Doctors are as greedy as anybody else. Have you noticed that the more money people have, the more they want (and think they deserve)? Now I've always been a republican at heart, but this is exactly why we need a two party system. Many republicans are greedy, but many democrats are power hungry. Their faults are what actually allows them to keep each other in check.

We need a new kind of court system. One that allows you to take someone to task for their greed. I didn't pay just to have a mole removed. I made a greedy man's boat payment this month. This is exactly the point CS Lewis was making in his Reflections on the Psalms. Many of the Psalms are about the topic of justice. "Lord, these people have mistreated me. When will you bring them down low and exalt your faithful servant"? The Jews wholly believed that in this world, or some world to come, there would be a just account given for every action in this life. They were anxious to get what they felt was rightfully theirs, but they were also anxious to see sinners punished. But you'll notice that there were precious few prayers for their enemies.

That to me is the most striking aspect to reading the Old Testament. Forgiveness seems all but lost on the Jews. They're always anxious for God to forgive them, but where do they ask God to forgive their enemies? Where do they themselves forgive their enemies, especially those who are not Jews? You seldom run across such a passage. They had trouble just forgiving members of their own families.

When Jesus came into the world he brought about a true paradigm shift on the subject of justice. He implored us to temper justice with mercy. But forgiveness was better than either. I heard a friend talking on the phone to someone a while back saying that Christianity was all about forgiveness. Without forgiveness, justice and mercy go out the window. If we don't forgive, we won't be forgiven. And if we don't love others, God won't love us.

In Lewis' Till We Have Faces the character of Orual in many ways exemplified the Old Testament (the old paradigm) view of justice, while Fox, whom she called grandfather, saw the new paradigm coming into view.

Orual: "Are the gods not just?"
Fox: "Oh no, child. What would become of us if they were?

Jonah slept through a storm because he had no conscience. Jesus slept through one because he did, and it was clear. Most people don't sleep nearly so well as either.

Till We Have Faces was about a young women's journey from childhood to adulthood, about her awakening from childhood selfishness to adult selflessness, and about learning to let go of anger while learning to love her enemies. She also learned to see herself for what she truly was and what she truly was becoming. She learned that her own heart was the most deceitful one of all and that with a deceitful heart comes a false face. And by the end she learned that in order to find her true face—the person she was meant to be—she had to seek the face of another, the face of a God.

Her story reads very much like the story of the Old Testament's transformation into the New. We find a different kind of man in the old one full of selfishness, envy, greed and violence and yet remarkably intent on getting an undeserved justice from God. But in the new we find a man humble, claiming to own nothing, giving all his excess to the poor, loving his enemies and wishing them the best, and perhaps most importantly we find him at peace while the world around him is in turmoil because his conscience is clear and beaming. And in the end we find the new man transformed yet again into a new body and a new world. It's not a new paradigm but a perfection of what began with Christ.

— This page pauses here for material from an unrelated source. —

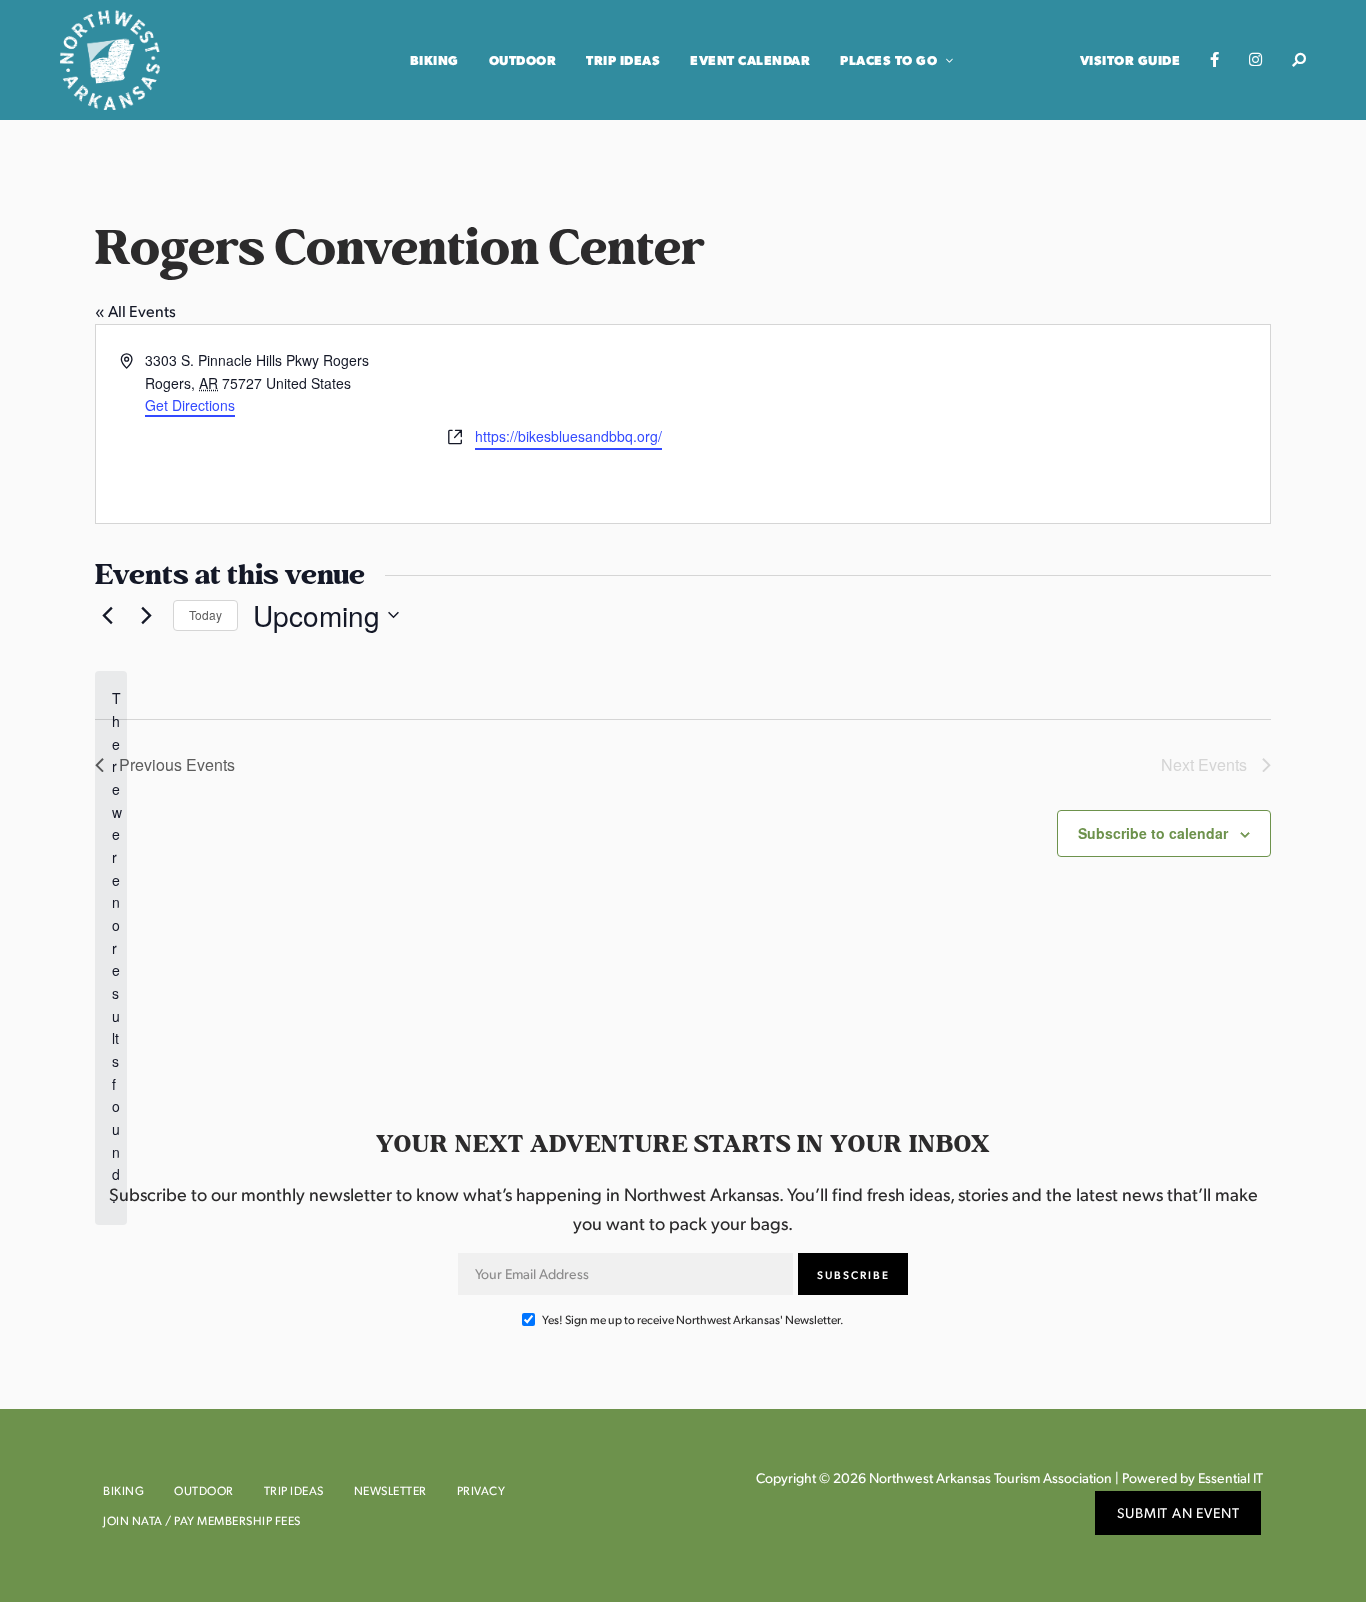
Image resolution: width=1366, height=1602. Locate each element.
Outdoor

It's the final testament, but not the final story, for the best story has been saved for last, and only God knows its content. I often imagine it will be like that show "Stargate SG1" where we find these adventurous people stepping through a stargate for the first time, not knowing what they'll find on the other side. It must be very much like being born again. Personally, I can't wait. I like to say that the older I get, the better eternal rest sounds. But I'm only joking because I'm expecting eternal life—not rest. And it will happen. But this stargate will have a sign above it: NO MASKS ALLOWED.